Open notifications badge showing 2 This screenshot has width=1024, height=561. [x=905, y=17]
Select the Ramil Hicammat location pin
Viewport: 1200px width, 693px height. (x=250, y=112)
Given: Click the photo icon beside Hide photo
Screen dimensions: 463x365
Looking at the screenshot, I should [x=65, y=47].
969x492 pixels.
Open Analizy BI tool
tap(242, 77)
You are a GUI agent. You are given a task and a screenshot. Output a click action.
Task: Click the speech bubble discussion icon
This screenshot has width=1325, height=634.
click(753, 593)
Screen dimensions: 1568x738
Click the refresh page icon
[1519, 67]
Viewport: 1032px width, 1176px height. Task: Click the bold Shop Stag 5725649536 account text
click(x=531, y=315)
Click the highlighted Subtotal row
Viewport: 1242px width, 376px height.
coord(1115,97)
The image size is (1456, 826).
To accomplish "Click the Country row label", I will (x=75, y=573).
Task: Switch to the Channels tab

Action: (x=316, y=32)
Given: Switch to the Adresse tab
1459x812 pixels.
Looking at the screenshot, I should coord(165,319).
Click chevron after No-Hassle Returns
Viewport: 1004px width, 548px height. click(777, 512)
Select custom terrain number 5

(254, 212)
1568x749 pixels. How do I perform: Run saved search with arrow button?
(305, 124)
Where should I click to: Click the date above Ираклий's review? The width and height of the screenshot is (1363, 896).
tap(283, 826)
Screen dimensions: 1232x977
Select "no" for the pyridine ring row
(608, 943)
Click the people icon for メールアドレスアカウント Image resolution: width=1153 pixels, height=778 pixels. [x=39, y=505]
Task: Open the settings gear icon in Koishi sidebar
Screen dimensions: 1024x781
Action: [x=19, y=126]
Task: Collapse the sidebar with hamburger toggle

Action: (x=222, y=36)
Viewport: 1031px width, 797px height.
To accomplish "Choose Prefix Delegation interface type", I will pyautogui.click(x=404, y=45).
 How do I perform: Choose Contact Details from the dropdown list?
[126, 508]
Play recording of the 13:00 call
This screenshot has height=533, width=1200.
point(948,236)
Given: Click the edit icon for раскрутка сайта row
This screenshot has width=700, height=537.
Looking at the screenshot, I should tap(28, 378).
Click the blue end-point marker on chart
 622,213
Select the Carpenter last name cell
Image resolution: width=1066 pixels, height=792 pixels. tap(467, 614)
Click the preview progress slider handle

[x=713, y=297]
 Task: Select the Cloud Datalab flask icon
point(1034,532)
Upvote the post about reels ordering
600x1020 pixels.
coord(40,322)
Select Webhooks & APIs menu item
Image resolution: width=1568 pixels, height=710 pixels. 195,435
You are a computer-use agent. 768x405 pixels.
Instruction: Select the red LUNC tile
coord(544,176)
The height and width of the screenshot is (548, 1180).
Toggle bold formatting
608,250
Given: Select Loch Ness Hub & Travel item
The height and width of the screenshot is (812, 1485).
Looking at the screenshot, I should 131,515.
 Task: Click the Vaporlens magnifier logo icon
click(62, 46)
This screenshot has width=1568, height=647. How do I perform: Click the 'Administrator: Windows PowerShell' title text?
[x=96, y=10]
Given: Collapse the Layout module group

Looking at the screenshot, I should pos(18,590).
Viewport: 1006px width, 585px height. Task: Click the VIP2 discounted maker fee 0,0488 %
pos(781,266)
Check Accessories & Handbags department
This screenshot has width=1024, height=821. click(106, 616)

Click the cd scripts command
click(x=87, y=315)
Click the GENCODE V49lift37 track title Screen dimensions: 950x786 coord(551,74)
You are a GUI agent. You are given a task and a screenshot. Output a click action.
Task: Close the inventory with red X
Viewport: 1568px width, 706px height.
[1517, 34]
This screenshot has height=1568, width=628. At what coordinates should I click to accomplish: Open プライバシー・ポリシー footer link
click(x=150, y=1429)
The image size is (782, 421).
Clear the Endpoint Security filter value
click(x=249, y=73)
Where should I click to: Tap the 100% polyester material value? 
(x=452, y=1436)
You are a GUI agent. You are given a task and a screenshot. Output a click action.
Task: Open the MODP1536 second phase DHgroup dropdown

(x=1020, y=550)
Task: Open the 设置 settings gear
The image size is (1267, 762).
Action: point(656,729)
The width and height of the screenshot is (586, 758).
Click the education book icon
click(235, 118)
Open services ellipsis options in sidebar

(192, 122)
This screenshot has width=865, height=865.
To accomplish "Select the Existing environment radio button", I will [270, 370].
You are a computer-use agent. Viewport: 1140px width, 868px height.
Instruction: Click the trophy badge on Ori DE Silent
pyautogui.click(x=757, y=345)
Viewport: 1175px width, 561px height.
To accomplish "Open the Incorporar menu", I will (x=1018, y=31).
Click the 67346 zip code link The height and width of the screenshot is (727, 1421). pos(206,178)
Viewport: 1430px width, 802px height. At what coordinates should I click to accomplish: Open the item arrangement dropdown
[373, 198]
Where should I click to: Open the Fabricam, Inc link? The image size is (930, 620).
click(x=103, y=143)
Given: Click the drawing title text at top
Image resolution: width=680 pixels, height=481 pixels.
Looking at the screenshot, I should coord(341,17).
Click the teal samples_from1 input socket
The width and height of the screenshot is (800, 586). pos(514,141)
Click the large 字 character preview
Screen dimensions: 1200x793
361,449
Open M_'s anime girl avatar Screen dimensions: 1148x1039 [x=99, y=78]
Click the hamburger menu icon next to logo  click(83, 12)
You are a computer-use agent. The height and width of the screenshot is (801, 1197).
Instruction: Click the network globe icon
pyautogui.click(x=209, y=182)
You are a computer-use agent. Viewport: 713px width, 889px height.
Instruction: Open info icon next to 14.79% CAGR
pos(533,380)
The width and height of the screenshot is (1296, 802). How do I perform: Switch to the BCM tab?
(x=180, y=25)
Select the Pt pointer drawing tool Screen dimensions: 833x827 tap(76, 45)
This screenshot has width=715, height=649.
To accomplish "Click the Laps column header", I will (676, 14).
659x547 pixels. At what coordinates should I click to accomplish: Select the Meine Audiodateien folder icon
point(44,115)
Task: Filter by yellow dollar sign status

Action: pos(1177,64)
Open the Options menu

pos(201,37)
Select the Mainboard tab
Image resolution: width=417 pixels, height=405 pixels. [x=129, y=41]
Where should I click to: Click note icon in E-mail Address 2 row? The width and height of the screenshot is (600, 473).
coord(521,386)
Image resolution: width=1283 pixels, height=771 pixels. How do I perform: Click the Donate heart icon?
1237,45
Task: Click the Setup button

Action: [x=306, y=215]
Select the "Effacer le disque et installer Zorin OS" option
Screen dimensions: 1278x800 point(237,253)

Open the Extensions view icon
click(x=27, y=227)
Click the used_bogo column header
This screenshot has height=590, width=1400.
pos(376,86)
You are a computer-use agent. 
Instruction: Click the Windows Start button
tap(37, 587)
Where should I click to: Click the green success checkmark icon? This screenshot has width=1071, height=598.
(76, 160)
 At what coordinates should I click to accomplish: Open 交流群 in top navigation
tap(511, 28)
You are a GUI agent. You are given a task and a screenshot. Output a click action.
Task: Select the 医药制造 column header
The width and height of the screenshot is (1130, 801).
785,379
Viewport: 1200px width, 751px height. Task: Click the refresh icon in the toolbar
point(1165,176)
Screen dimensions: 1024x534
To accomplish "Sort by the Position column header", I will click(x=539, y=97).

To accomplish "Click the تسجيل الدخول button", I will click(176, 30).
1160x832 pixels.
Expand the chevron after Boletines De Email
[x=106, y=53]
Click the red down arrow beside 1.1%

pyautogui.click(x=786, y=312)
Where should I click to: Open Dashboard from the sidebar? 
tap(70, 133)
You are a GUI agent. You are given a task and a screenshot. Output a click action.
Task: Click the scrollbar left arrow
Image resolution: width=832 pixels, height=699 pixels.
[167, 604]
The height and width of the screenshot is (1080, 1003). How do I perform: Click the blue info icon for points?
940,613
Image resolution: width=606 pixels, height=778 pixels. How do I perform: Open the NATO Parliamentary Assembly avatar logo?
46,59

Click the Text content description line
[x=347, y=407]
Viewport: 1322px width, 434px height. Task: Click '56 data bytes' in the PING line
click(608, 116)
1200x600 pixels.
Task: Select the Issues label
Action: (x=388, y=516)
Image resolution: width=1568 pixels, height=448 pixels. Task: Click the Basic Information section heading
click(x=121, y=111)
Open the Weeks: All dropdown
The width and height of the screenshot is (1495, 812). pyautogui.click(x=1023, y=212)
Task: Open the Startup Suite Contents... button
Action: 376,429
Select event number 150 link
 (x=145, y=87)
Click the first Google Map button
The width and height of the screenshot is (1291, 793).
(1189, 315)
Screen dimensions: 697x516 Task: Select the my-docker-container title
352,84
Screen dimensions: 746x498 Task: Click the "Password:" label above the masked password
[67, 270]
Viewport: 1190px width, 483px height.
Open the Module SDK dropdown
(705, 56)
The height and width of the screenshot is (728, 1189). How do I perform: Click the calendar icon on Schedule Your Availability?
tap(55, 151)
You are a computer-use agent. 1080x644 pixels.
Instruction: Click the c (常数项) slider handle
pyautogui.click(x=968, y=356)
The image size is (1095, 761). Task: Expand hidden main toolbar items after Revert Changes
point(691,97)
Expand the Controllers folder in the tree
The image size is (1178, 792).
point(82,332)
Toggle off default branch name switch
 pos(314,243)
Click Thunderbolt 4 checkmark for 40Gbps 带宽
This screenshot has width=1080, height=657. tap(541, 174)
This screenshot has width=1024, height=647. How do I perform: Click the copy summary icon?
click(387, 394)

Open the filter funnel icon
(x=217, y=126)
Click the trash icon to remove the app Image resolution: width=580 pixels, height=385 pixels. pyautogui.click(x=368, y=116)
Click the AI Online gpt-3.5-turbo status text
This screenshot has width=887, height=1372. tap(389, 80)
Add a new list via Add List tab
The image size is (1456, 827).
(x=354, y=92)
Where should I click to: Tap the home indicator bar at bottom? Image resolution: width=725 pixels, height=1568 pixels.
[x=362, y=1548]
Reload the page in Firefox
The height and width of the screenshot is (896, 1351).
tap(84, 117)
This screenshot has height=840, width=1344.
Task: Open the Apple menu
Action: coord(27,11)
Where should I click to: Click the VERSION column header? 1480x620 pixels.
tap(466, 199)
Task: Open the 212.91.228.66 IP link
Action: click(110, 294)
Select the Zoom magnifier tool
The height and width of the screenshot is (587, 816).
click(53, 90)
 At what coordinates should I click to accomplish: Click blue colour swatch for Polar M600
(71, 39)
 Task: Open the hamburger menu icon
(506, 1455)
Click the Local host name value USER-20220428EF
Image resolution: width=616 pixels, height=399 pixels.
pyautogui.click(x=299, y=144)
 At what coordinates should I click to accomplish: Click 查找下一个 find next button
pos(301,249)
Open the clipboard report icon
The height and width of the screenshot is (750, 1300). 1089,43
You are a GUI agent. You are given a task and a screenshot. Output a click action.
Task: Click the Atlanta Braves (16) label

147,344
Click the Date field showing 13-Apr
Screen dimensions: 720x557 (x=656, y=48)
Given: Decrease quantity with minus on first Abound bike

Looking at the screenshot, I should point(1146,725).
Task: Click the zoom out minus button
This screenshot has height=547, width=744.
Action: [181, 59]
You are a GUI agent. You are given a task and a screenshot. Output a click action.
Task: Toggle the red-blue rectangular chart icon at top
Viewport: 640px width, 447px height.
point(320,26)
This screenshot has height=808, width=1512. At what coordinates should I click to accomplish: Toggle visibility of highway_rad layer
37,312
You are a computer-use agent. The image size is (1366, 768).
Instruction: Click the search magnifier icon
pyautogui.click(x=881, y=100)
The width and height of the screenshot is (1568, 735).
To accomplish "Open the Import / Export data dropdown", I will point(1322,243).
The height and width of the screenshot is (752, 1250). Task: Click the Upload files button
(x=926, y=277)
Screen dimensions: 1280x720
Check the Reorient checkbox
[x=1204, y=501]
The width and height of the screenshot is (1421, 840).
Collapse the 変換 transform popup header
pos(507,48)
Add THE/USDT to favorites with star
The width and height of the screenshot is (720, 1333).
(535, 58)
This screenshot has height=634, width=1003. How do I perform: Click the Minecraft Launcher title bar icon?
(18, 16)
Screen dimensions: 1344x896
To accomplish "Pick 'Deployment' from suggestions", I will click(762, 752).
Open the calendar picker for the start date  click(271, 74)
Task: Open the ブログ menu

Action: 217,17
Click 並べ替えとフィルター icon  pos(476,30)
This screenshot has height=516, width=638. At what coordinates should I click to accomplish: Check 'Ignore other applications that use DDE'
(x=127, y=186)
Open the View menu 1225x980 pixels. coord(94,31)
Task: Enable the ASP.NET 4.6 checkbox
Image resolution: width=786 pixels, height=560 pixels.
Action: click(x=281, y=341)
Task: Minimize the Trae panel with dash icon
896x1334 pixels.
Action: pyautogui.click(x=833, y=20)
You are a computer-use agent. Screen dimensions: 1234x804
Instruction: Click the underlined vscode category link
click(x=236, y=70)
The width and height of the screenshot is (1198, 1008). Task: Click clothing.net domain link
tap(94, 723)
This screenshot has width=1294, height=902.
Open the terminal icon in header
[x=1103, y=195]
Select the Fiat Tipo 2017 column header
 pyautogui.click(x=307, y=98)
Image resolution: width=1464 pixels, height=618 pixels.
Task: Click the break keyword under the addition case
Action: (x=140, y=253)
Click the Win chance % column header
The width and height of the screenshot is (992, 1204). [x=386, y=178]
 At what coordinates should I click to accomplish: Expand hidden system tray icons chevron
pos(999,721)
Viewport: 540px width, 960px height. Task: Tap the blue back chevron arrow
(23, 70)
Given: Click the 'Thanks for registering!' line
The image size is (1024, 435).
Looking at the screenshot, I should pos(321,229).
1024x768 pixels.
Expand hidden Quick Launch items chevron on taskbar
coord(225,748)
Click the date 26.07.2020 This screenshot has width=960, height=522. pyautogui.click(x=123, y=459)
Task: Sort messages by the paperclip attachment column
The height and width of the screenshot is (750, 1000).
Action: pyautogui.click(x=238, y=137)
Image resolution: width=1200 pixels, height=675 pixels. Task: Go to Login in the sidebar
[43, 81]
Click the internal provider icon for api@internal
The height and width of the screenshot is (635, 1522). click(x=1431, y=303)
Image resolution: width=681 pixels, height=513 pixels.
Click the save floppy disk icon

■ **TO DO**
Taking the line with "Click the 67346" as the first and the line with "Given: Click the drawing title text at top" as the last, retype that stretch of the data above exactly, with no other lines.

■ **PROBLEM SOLUTION**
Click the 67346 zip code link The height and width of the screenshot is (727, 1421). pos(206,178)
Viewport: 1430px width, 802px height. At what coordinates should I click to accomplish: Open the item arrangement dropdown
[373, 198]
Where should I click to: Open the Fabricam, Inc link? The image size is (930, 620).
click(x=103, y=143)
Given: Click the drawing title text at top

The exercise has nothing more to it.